Beneath this instruction is a block of data; output from it exactly the lines that run from the one containing "Screen dimensions: 298x163" through the one containing "Task: Follow the Over 45 network tools link", inclusive.

**** Records supplied ****

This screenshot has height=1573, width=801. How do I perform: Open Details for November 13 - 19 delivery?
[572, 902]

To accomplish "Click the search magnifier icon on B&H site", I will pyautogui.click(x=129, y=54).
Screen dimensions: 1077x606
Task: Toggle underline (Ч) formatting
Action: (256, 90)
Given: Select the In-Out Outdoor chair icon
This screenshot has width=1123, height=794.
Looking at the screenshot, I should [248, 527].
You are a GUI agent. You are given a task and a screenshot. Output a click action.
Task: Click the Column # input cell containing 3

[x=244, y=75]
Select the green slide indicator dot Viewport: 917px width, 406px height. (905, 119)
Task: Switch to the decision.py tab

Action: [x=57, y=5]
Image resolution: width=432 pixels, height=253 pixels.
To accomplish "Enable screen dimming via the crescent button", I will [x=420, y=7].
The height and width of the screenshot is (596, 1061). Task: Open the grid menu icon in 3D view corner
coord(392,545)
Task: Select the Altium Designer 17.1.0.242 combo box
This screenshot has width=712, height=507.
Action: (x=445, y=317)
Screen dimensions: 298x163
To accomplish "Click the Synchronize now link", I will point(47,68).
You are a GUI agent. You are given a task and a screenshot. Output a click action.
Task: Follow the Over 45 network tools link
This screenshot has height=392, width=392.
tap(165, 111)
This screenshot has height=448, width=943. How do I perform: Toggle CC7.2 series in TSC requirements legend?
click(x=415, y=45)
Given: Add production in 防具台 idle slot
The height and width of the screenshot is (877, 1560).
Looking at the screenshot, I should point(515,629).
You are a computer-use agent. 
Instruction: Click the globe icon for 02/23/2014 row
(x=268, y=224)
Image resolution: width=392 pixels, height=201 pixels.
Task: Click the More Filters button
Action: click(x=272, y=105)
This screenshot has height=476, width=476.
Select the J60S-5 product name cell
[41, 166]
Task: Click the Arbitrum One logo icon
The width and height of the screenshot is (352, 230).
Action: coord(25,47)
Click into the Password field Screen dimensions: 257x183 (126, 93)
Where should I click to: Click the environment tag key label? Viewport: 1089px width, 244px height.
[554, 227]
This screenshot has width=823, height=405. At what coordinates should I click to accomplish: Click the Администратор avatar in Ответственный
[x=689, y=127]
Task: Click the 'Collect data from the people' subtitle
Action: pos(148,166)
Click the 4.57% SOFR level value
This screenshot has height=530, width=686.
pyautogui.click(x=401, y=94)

****

* [Answer to the exercise]
Screen dimensions: 298x163
To accomplish "Click the Synchronize now link", I will point(47,68).
You are a GUI agent. You are given a task and a screenshot. Output a click action.
Task: Follow the Over 45 network tools link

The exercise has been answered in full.